Largest graduating class ever took center stage Thursday evening
The largest class to walk in a graduation ceremony at Citrus High School made their way down the aisle Thursday, May 30, during the 2019 commencement ceremony. All 105 graduates arrived to Citrus High School with bright eyes, ready to grab their diplomas and take the world head on.
As soon as “Pomp and Circumstance” began to play over the loudspeakers, Larissa Rojas led the single file line of graduates to the stage, and took her place at the podium to welcome the large audience and lead the Pledge of Allegiance.
Citrus High School Principal Scott Braden excused Rojas to take her seat amongst her peers, and stepped to the podium to begin his welcome speech.
“On behalf of all of us here at Citrus High School, thank you for sharing in this very special occasion with us,” said Braden. “Tonight we get to celebrate not 10, not 20, not 30, not 50, not 82 like two years ago, but 105 graduates, which is a school record in contemporary history.”
Braden recognized many dignitaries in attendance, including the Governing Board of Trustees President Lillian Durbin, District Superintendent Nate Nelson, Citrus High teachers and staff and the parents of the graduates.
“Seniors — or graduates for that matter, because we have about eight juniors that are graduating — this is your night,” said Braden. “You have worked very hard to reach this day. We are so proud of your accomplishments. Many of you have turned your cinder blocks into stepping stones. You've turned your obstacles into opportunities, and you've pushed yourself to achieve your goals, and tonight we honor you and salute you for becoming high school graduates.”
Braden introduced Ines Rivera, the dean of counseling, to present several scholarships and awards to a handful of the graduating students.
The first scholarship awarded came from the Porterville Women's Club for the amount of $500. This scholarship went to Larissa Rojas.
The Emblem Club scholarship of $250 went to Takaya Castro.
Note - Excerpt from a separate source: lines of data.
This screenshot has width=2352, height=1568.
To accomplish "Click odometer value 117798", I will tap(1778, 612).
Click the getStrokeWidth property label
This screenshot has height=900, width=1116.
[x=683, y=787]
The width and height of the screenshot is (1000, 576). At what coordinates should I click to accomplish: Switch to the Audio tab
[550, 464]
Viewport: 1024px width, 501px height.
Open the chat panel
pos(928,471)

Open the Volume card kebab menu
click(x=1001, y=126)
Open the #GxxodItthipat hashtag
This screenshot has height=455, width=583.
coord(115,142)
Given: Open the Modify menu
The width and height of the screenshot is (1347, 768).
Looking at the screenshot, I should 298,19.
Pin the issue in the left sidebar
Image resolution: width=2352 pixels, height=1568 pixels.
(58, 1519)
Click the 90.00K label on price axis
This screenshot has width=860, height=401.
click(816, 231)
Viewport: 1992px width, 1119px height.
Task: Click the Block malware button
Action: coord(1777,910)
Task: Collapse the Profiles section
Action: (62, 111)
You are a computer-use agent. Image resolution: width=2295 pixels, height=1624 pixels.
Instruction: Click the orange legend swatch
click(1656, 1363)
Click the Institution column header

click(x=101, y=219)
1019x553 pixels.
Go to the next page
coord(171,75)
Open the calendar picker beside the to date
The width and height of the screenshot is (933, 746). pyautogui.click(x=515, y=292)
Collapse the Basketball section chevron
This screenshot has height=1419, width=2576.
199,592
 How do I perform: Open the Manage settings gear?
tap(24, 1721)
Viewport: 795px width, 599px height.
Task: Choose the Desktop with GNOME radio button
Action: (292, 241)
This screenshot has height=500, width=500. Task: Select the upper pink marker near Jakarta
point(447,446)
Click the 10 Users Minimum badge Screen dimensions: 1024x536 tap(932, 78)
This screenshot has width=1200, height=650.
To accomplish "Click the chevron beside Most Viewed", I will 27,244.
After Rivera finished her scholarship presentations, Brian Winningham was asked to approach the podium on behalf of the Tule River Tribal Council.
“I won't make this too fast because this is a very special night,” said Winningham. “On behalf of our Tribal Council and all of the tribal members, in support of higher education and in the honor and tradition of helping our students become their best, we present to them a $500 gift as an award for their graduation, and a scholarship that provides for ten semesters at the California college of their choosing.”
Three of the graduates were asked to come forward — Kaitlyn Gibson, Melanie Hunter and Michael Manuel — and they were presented with tribal blankets that had been blessed by the tribe and certificates of accomplishment.
As Winningham exited the stage, Rivera stepped to the microphone again to recognize 12 students who received Student of the Month awards over the course of the school year. Each recognized student wore a medal around their neck, signifying the importance of their award.
Once the 12 distinguished students took their sets again, Braden announced that it was time to begin calling names for diplomas.
Each student's name was called, and the teacher behind the podium shared some special words about each graduate. Some of the teachers who introduced the graduates were Kurt Espinoza, Kathi Barraza, Steve Curbow and Kim Shaffer.
As their names were called, each graduate walked up to the stage and were congratulated by Lillian Durbin, Juan Figueroa Jr., Nate Nelson and Ines Rivera, before making their way across the stage to shake hands with Braden, who proudly handed out diplomas.
After all of the names had been called, and kind words spoken, the graduates were released to their overjoyed families where onslaughts of hugs and kisses continued the night's celebration.